*EXERCISE OBJECTIVE*:
Exactly reproduce the lines from the line that has "Task: Click the SSL certificate shortcut icon" down to the last line of the entries, inclusive.

*RECORD EXTRACTS*:
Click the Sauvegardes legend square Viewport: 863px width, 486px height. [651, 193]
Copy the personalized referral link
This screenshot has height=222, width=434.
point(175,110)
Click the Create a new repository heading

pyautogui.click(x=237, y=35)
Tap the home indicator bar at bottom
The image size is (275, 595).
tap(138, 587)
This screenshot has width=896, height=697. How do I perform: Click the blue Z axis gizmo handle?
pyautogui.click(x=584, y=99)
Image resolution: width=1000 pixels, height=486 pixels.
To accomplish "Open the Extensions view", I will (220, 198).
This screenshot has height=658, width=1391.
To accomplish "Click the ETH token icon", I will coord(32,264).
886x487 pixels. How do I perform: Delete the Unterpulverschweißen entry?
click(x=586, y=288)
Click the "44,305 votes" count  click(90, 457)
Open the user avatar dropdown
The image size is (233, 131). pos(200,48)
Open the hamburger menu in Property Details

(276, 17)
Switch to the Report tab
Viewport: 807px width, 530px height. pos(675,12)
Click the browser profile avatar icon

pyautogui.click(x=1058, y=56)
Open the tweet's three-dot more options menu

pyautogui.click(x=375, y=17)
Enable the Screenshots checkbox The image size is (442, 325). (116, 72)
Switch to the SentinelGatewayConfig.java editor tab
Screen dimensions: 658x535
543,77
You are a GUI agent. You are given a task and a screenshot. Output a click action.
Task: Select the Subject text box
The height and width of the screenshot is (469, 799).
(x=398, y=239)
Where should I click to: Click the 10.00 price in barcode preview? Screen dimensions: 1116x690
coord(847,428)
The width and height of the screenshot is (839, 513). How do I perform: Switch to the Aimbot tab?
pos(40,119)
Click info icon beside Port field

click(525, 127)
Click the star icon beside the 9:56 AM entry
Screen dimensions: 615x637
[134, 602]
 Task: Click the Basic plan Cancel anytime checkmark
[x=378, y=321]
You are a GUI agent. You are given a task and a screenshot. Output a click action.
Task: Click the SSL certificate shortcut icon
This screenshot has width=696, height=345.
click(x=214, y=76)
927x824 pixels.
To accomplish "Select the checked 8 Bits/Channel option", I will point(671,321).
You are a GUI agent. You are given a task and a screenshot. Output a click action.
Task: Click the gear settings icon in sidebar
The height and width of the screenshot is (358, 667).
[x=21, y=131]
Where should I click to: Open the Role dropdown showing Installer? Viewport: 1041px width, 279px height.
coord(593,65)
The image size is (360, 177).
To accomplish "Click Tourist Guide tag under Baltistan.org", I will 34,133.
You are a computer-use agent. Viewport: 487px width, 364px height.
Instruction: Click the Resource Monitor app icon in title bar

*SOLVED EXERCISE*:
Task: Click the SSL certificate shortcut icon
This screenshot has width=696, height=345.
click(x=214, y=76)
927x824 pixels.
To accomplish "Select the checked 8 Bits/Channel option", I will point(671,321).
You are a GUI agent. You are given a task and a screenshot. Output a click action.
Task: Click the gear settings icon in sidebar
The height and width of the screenshot is (358, 667).
[x=21, y=131]
Where should I click to: Open the Role dropdown showing Installer? Viewport: 1041px width, 279px height.
coord(593,65)
The image size is (360, 177).
To accomplish "Click Tourist Guide tag under Baltistan.org", I will 34,133.
You are a computer-use agent. Viewport: 487px width, 364px height.
Instruction: Click the Resource Monitor app icon in title bar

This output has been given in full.